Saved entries
Content starts
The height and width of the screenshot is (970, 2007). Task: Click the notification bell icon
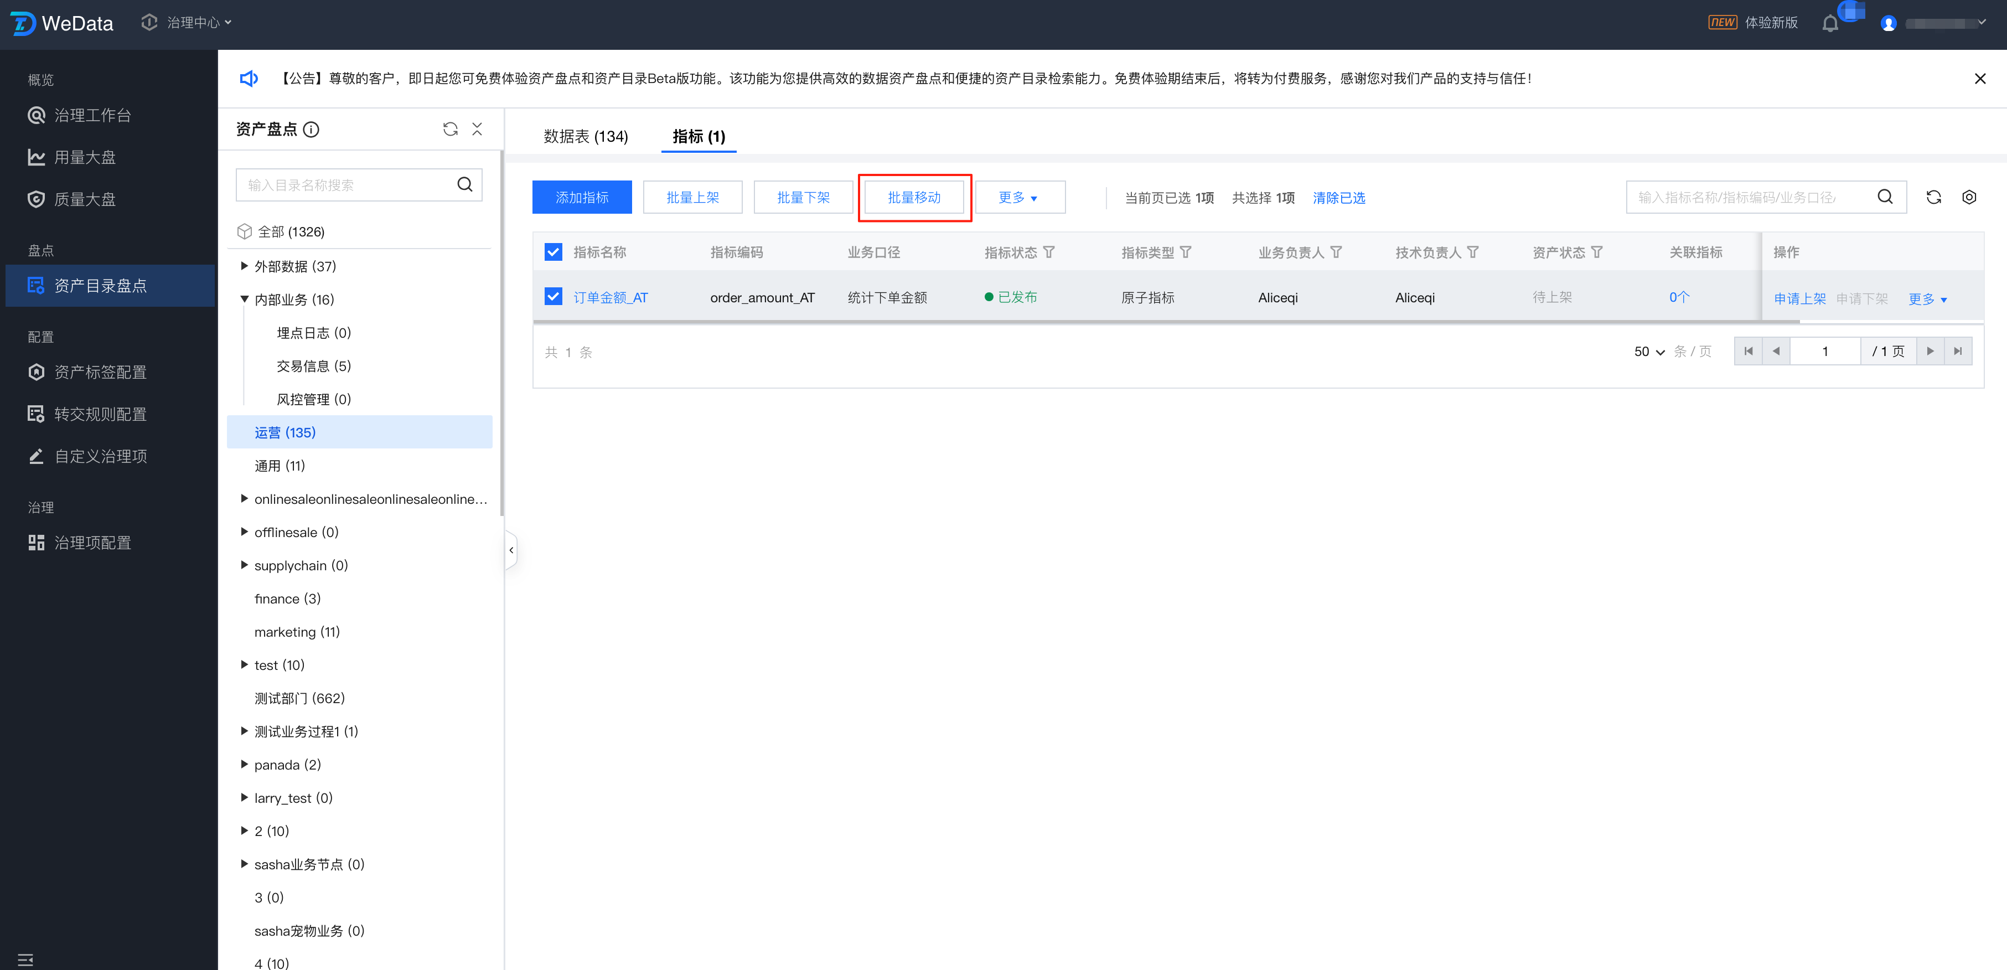1830,23
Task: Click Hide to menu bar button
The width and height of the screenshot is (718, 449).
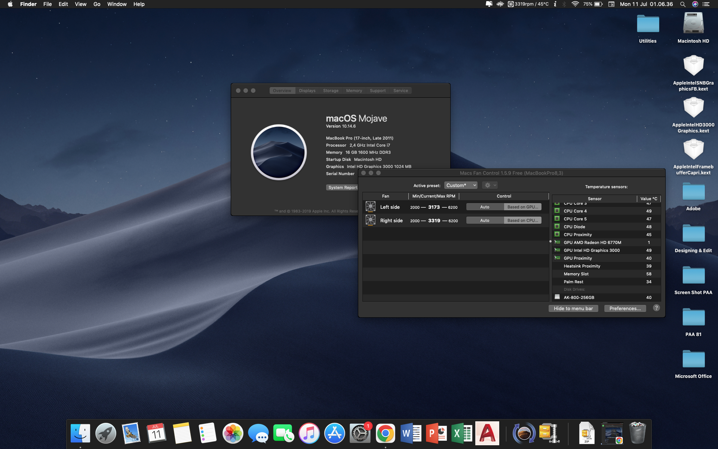Action: 573,308
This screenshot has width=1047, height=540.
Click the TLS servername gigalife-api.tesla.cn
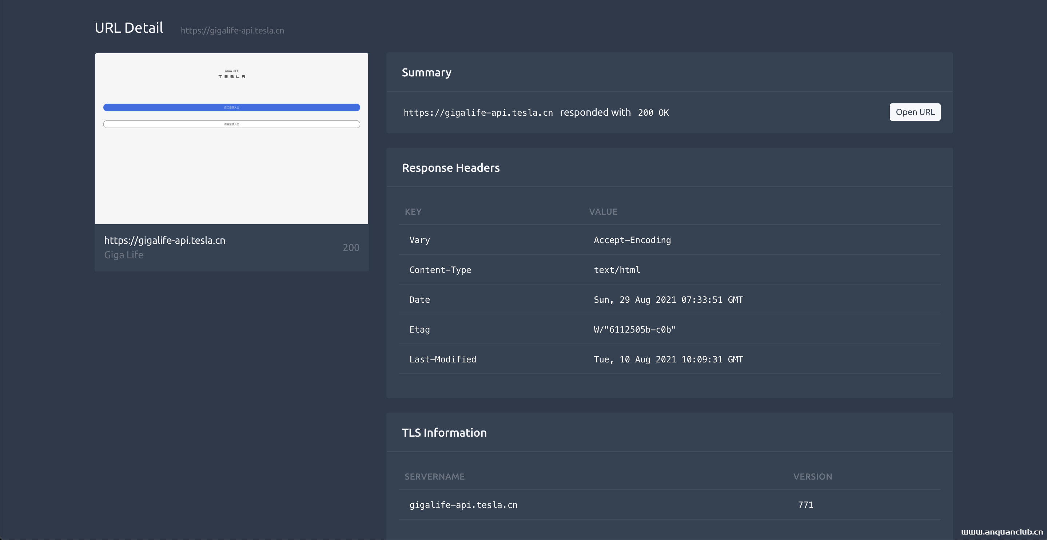pos(463,505)
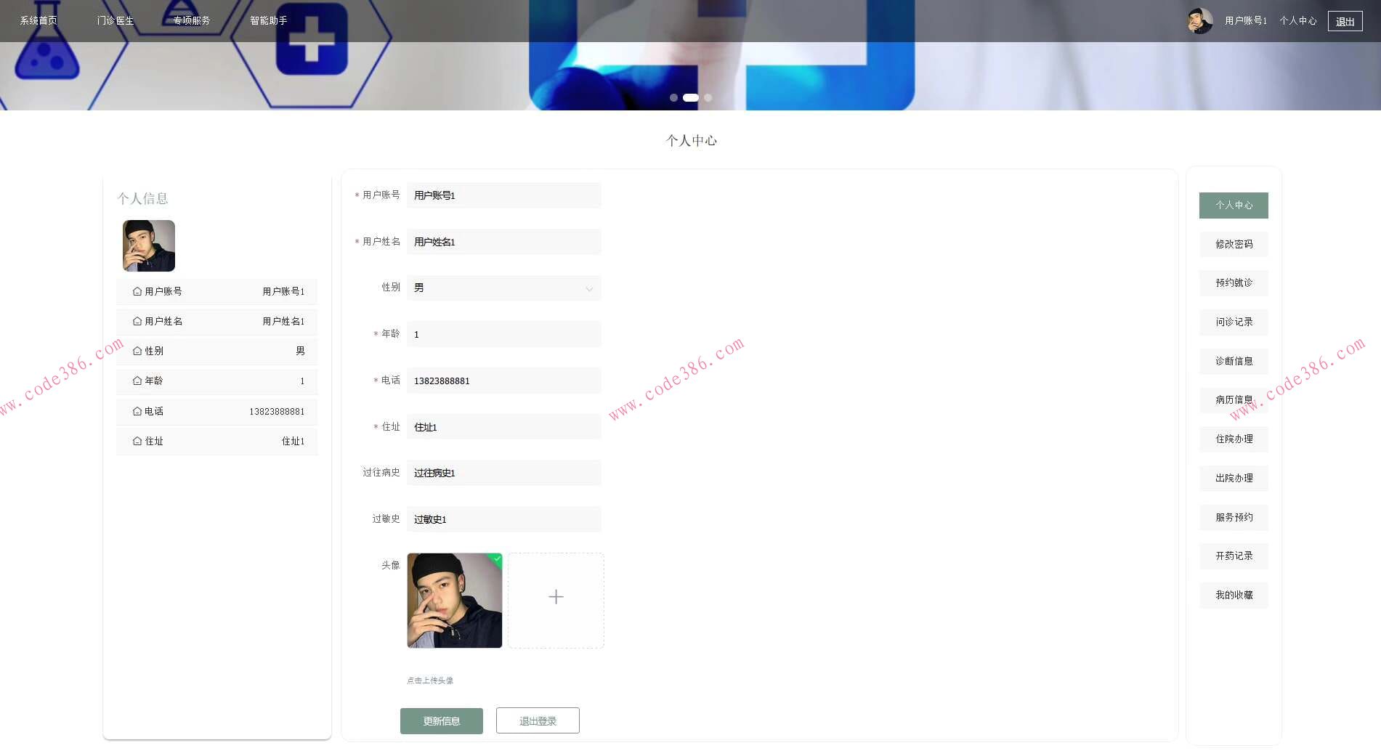Click the 年龄 input field

(x=503, y=334)
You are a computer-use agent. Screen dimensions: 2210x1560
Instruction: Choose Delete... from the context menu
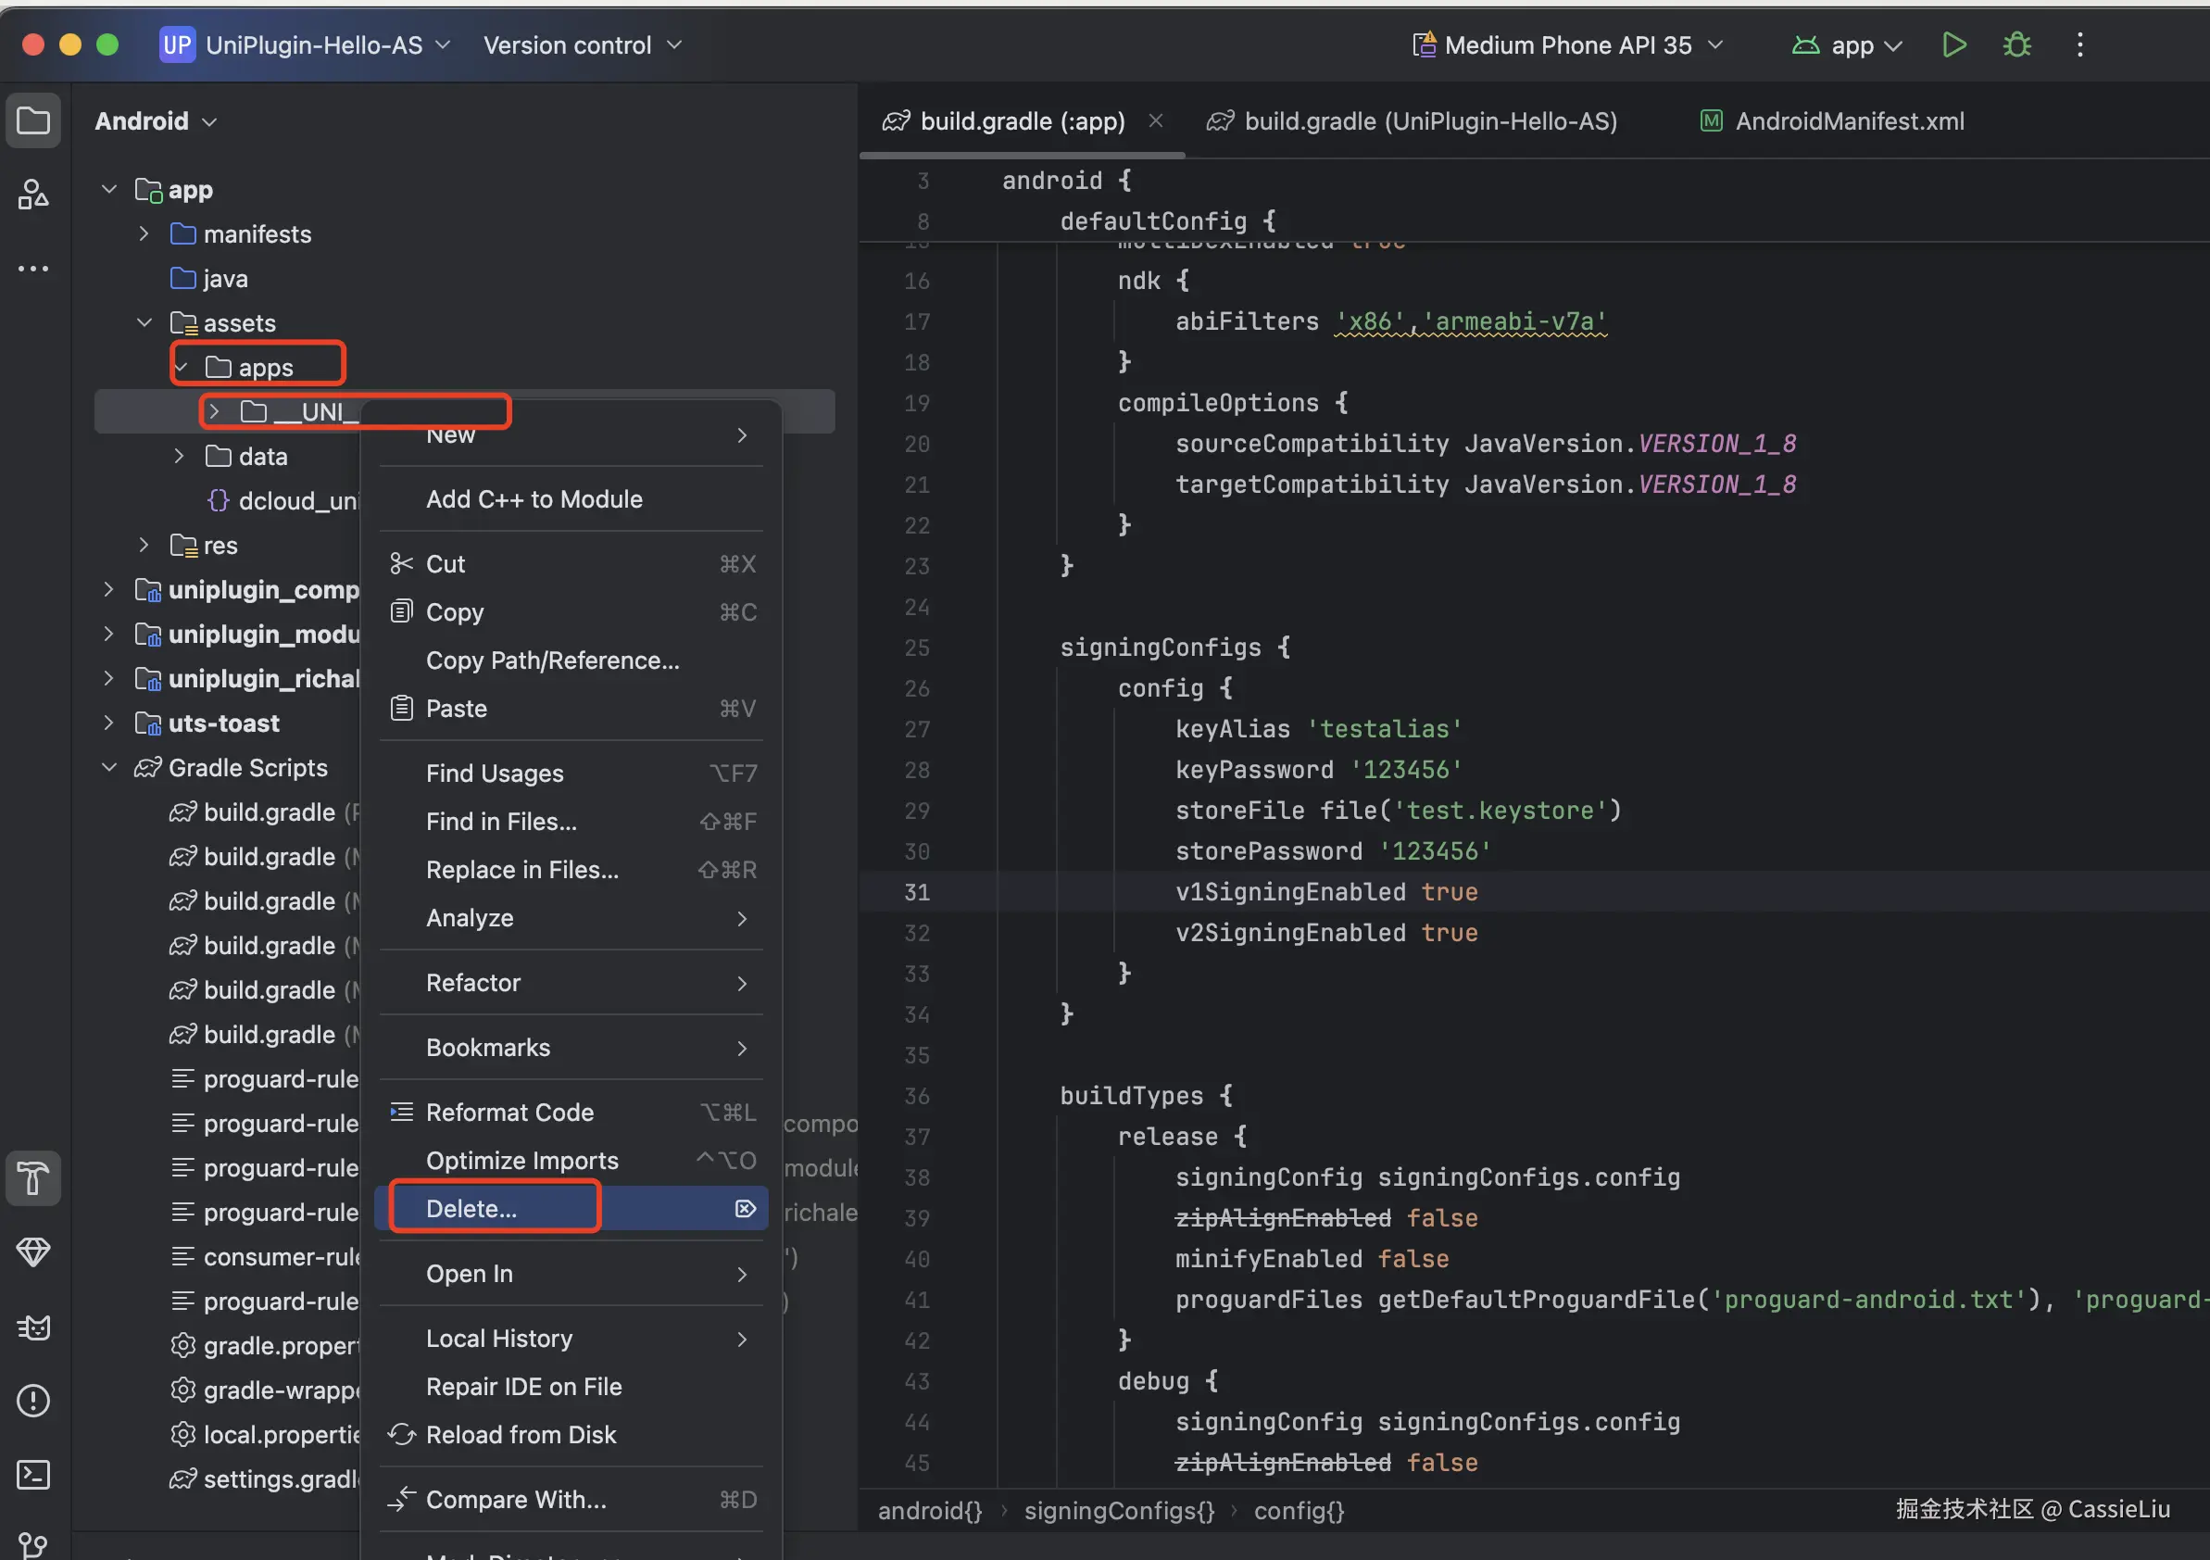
Content ends
• [Work request]:
Return the lines above from the one with "Task: Click Hide to menu bar button" through the one with "You are a computer-use", verbatim and nothing else. Omit every picture.

• [Answer area]:
Task: Click Hide to menu bar button
The width and height of the screenshot is (718, 449).
Action: 573,308
This screenshot has width=1047, height=540.
Click the TLS servername gigalife-api.tesla.cn
pos(463,505)
Click the 年龄 input field

(x=503, y=334)
You are a computer-use agent. Screen dimensions: 2210x1560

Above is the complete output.